[Collected data entries]
*** Block opens ***
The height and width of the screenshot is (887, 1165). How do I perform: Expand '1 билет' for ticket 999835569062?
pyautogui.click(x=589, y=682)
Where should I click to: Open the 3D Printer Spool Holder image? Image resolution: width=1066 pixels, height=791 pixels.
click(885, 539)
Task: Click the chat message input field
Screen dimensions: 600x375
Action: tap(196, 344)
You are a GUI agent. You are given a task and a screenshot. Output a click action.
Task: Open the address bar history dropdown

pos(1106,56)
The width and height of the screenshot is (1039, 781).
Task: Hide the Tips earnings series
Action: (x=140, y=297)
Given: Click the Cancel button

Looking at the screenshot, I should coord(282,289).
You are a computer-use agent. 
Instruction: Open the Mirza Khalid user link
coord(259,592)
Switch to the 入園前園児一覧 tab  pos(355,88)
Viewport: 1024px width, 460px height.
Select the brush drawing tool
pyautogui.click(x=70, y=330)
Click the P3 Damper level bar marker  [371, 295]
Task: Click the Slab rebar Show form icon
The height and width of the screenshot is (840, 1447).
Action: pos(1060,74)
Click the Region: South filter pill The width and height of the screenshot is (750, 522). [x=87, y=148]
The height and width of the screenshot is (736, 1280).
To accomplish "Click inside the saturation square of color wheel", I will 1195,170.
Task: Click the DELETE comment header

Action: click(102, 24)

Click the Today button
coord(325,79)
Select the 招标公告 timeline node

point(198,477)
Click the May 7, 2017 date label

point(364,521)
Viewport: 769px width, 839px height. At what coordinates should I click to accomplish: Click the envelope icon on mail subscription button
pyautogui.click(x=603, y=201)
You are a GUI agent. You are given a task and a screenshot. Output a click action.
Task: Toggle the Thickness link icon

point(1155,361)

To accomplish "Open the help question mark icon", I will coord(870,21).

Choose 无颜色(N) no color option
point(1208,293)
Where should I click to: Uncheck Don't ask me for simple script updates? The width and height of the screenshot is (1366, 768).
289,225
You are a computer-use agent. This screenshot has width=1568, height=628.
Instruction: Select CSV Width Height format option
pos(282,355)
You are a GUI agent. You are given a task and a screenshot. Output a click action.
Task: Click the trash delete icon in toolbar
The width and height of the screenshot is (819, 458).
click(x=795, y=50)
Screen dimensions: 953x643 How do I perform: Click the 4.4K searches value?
*** Block closes ***
### What is needed
Your reply should be a single number: how many lines in the entries above hold the string "computer".

### Answer section
2